DATA FOR THIS TASK:

________________________

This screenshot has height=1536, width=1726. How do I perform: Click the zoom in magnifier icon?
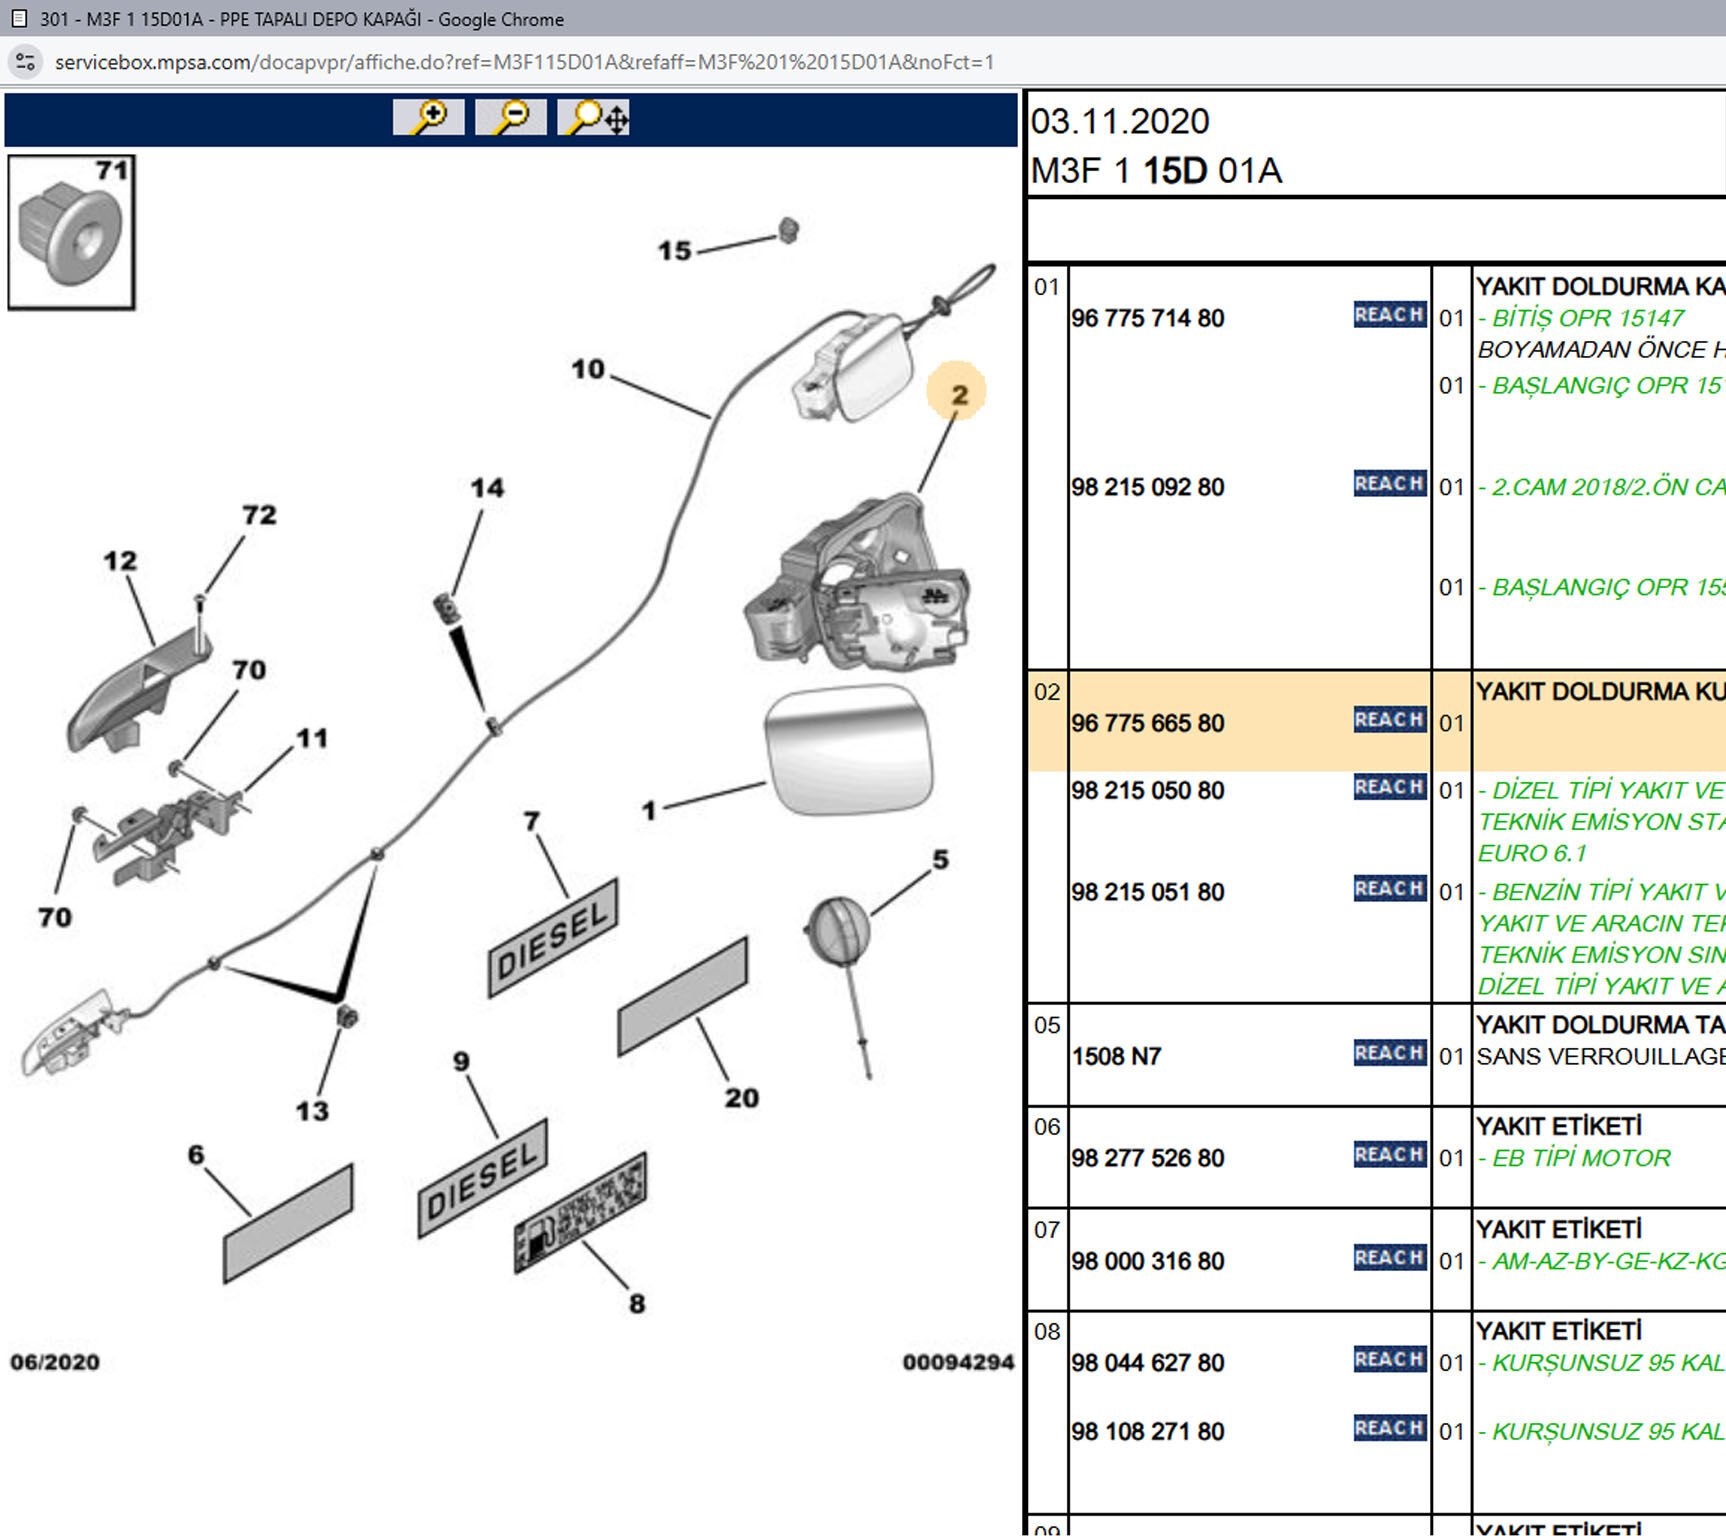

________________________

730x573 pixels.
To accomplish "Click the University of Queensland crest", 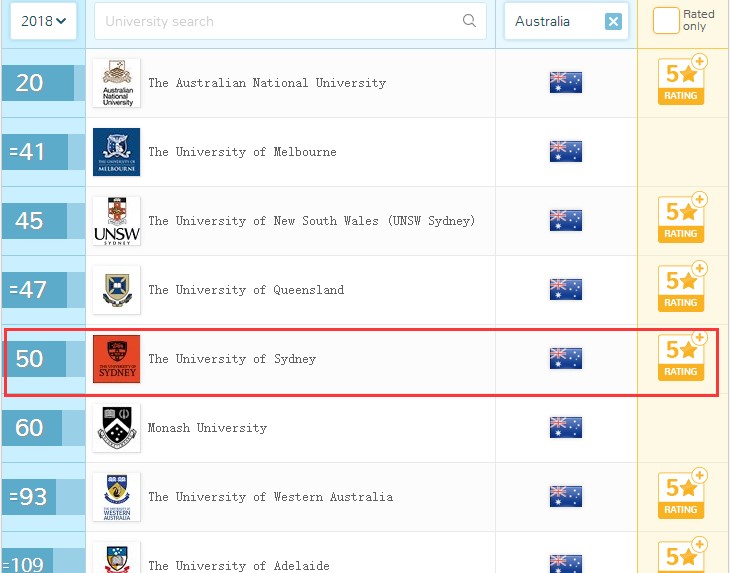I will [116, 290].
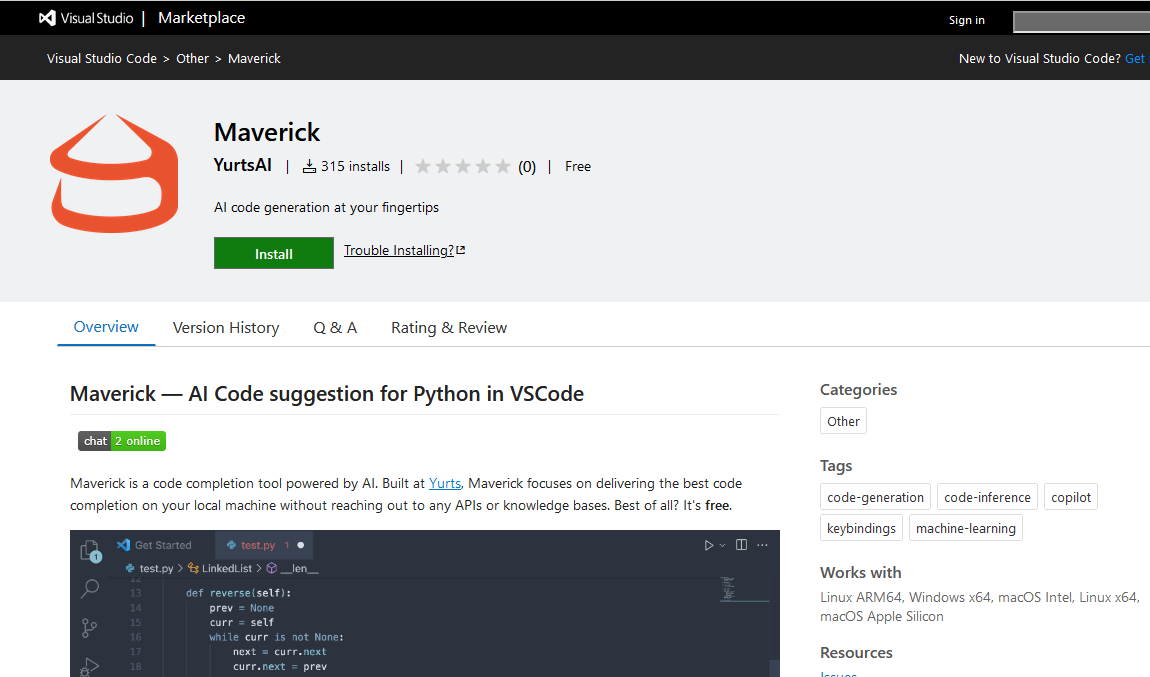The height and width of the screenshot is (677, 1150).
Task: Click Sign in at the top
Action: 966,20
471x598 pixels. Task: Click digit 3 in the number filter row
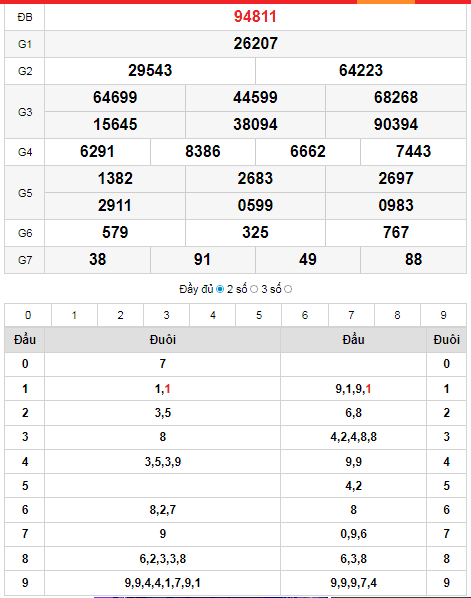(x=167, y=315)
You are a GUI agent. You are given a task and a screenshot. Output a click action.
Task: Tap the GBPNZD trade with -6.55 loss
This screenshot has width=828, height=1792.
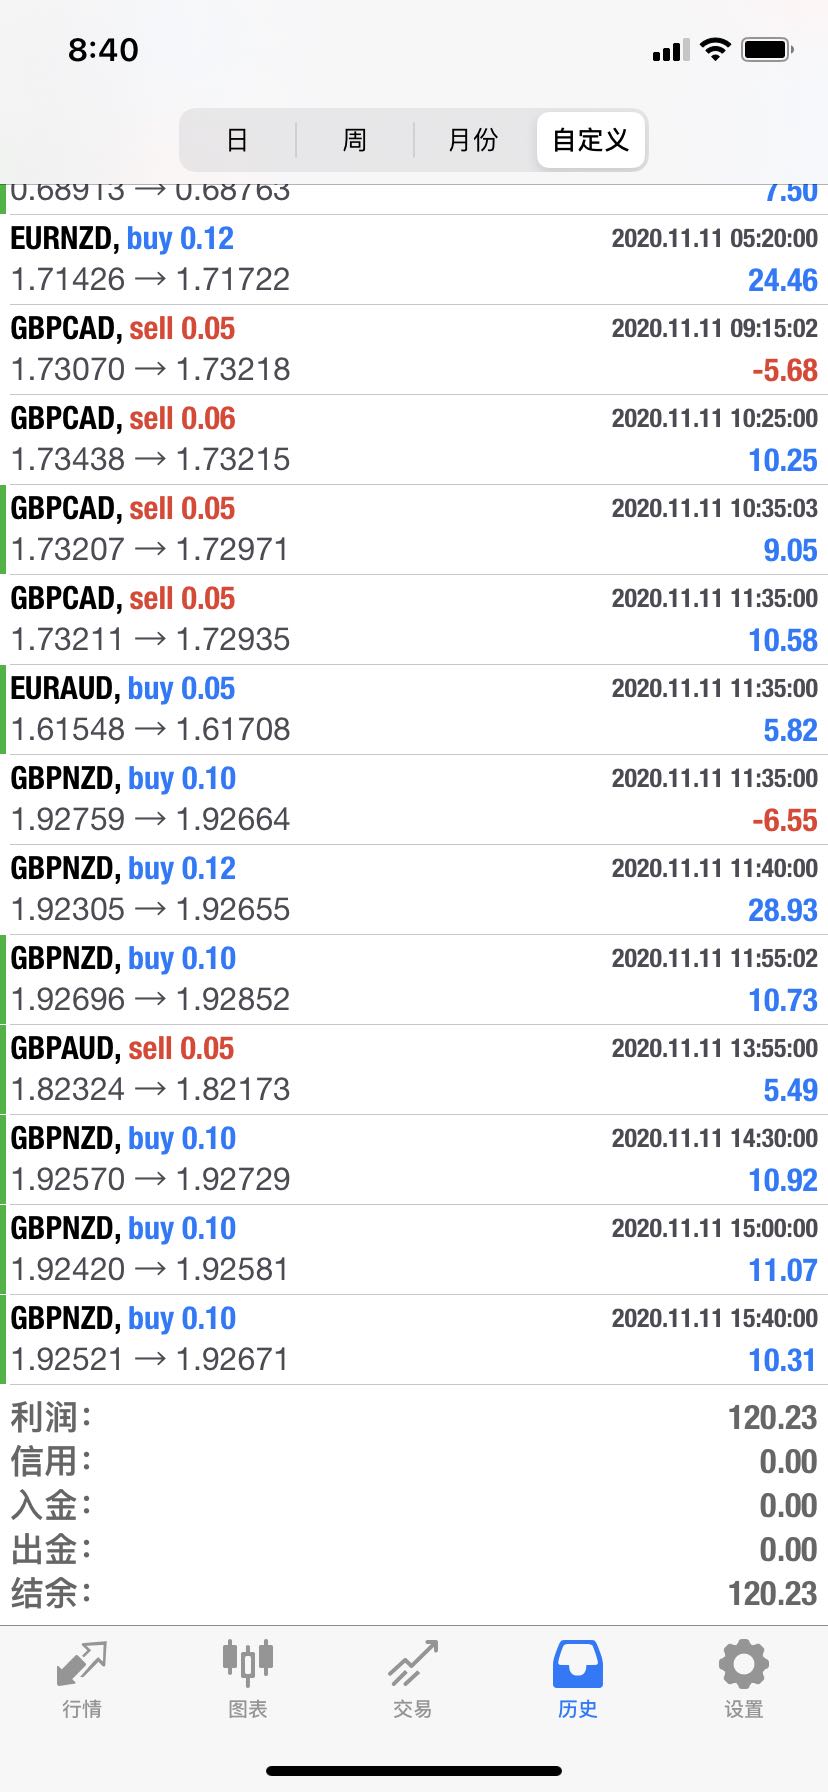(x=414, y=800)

________________________

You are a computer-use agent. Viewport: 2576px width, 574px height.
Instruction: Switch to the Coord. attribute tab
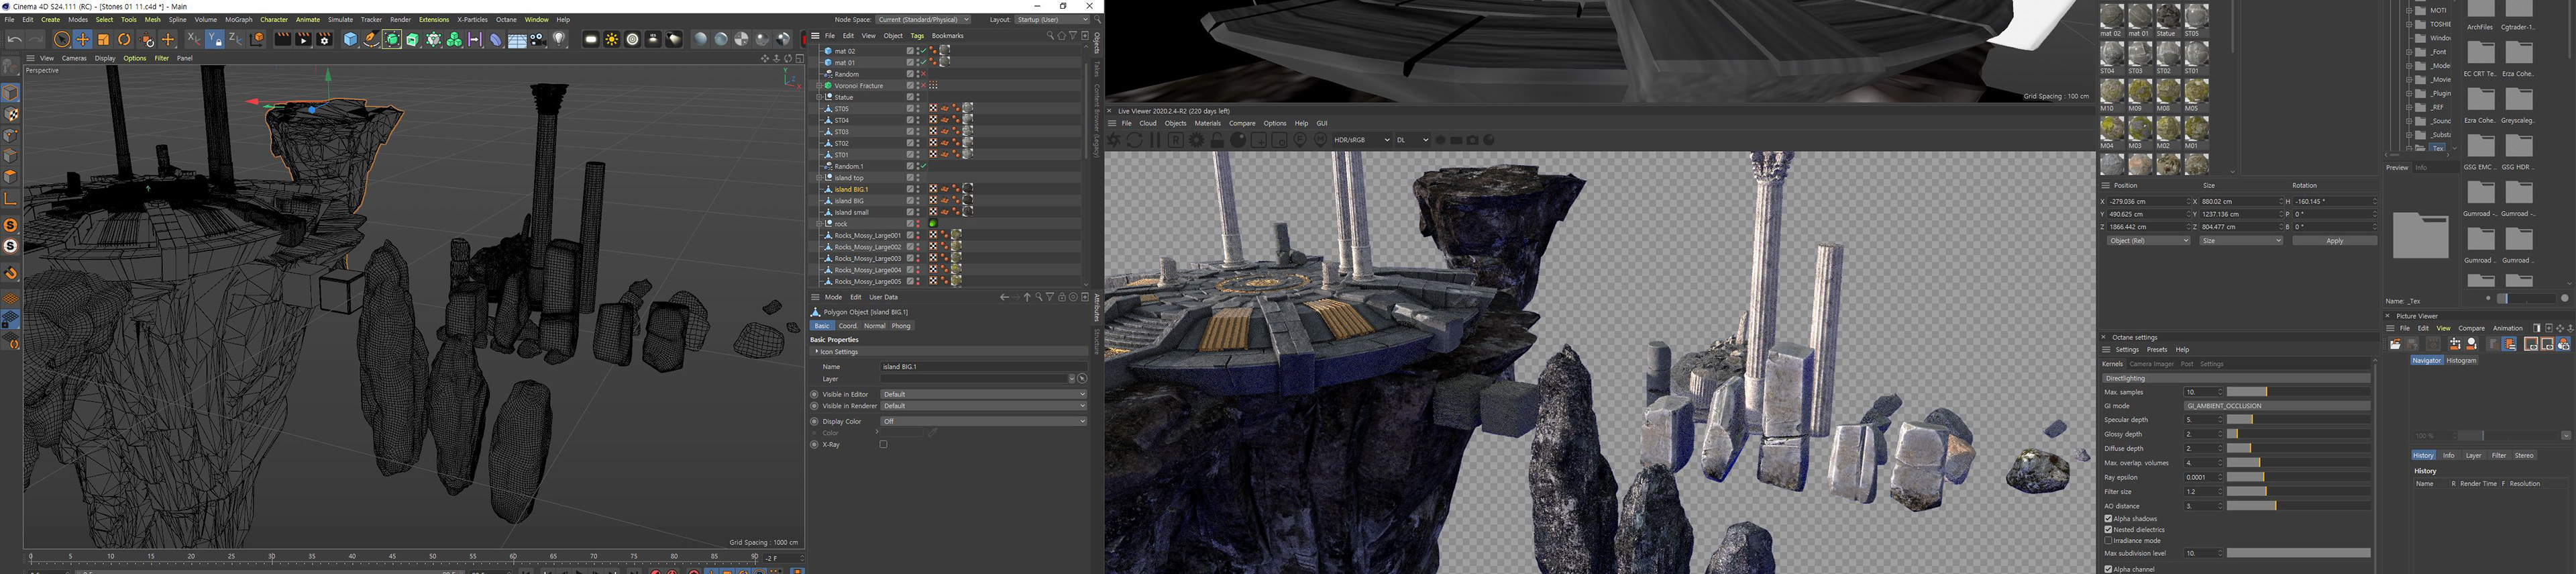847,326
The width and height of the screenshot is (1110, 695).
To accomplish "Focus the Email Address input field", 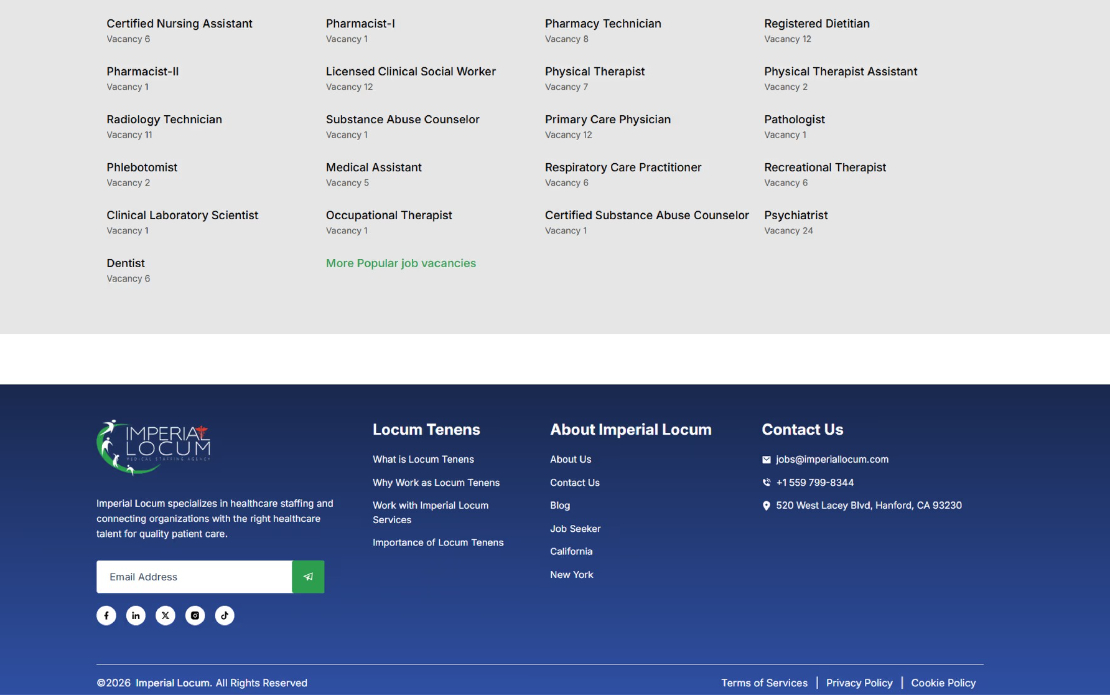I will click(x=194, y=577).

________________________

WHAT IS NEEDED: Search the data for "agent". Copy every matching line.

RESULT OF THIS TASK:
You are a GUI agent. You are given a task and a screenshot. Output a click action.
You are a computer-use agent. Viewport: 2576px width, 574px height.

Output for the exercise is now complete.